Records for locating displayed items
<<<<
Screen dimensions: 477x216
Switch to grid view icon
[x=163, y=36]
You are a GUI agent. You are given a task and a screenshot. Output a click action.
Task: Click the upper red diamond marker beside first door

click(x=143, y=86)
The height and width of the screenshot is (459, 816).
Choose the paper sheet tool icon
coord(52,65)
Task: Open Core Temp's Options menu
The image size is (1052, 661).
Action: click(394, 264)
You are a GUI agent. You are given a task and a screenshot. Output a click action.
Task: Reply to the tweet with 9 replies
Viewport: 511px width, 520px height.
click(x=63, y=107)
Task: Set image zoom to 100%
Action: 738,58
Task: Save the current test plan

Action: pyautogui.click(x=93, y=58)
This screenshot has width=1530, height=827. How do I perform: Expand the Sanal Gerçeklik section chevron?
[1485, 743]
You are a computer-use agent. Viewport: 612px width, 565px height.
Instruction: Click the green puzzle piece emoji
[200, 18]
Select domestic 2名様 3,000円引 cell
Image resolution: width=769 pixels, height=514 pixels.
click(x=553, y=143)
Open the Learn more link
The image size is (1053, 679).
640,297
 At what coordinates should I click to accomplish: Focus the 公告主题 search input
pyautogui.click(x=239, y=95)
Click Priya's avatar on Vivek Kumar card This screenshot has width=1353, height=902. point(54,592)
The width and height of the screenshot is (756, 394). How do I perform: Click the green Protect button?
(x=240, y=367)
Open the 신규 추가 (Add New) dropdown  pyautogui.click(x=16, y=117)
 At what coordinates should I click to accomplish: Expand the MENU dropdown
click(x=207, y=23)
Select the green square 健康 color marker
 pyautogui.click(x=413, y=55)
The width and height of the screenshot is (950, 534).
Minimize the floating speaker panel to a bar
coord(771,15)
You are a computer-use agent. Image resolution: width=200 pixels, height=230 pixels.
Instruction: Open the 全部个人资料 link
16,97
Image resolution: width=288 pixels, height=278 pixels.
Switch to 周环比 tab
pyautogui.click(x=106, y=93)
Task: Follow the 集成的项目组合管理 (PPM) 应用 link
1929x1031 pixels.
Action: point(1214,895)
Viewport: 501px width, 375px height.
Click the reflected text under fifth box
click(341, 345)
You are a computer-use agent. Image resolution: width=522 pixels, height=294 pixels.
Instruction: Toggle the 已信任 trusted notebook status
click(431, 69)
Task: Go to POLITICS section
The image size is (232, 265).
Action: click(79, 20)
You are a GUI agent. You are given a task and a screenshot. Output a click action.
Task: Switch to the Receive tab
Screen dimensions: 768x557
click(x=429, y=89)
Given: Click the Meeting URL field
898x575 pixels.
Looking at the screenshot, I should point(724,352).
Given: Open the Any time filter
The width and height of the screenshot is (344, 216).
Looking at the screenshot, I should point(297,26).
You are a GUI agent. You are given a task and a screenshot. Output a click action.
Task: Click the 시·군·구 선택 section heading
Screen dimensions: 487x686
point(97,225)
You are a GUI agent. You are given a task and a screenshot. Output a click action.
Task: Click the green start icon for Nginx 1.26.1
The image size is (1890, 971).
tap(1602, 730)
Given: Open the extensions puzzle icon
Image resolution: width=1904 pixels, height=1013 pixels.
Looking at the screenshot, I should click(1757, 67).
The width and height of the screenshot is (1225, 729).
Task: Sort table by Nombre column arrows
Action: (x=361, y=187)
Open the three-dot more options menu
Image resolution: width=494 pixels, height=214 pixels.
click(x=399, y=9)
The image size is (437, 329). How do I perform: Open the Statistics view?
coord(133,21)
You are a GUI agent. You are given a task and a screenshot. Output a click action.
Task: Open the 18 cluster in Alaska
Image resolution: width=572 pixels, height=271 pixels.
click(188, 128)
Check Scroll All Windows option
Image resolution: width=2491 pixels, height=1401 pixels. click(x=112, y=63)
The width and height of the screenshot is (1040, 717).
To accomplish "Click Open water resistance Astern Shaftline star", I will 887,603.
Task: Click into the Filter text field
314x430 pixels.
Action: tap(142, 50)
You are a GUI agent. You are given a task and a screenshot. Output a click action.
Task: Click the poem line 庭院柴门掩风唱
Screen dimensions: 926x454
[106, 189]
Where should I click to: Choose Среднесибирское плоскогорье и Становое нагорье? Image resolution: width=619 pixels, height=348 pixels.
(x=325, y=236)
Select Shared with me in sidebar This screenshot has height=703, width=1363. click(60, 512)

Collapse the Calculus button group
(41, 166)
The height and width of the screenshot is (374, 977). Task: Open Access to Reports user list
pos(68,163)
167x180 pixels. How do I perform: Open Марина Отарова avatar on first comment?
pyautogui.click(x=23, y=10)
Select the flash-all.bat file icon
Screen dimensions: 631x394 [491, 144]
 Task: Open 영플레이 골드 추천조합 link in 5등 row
>>>>
* [The exercise]: Reproduce, word for word, the lines of the records starting with the line that contains "This screenshot has width=1530, height=827." and going on through the line that contains "pyautogui.click(x=106, y=93)".

* [The reply]:
This screenshot has width=1530, height=827. How do I perform: Expand the Sanal Gerçeklik section chevron?
[1485, 743]
You are a computer-use agent. Viewport: 612px width, 565px height.
Instruction: Click the green puzzle piece emoji
[200, 18]
Select domestic 2名様 3,000円引 cell
Image resolution: width=769 pixels, height=514 pixels.
click(x=553, y=143)
Open the Learn more link
The image size is (1053, 679).
640,297
 At what coordinates should I click to accomplish: Focus the 公告主题 search input
pyautogui.click(x=239, y=95)
Click Priya's avatar on Vivek Kumar card This screenshot has width=1353, height=902. point(54,592)
The width and height of the screenshot is (756, 394). How do I perform: Click the green Protect button?
(x=240, y=367)
Open the 신규 추가 (Add New) dropdown  pyautogui.click(x=16, y=117)
 At what coordinates should I click to accomplish: Expand the MENU dropdown
click(x=207, y=23)
Select the green square 健康 color marker
 pyautogui.click(x=413, y=55)
The width and height of the screenshot is (950, 534).
Minimize the floating speaker panel to a bar
coord(771,15)
You are a computer-use agent. Image resolution: width=200 pixels, height=230 pixels.
Instruction: Open the 全部个人资料 link
16,97
Image resolution: width=288 pixels, height=278 pixels.
Switch to 周环比 tab
pyautogui.click(x=106, y=93)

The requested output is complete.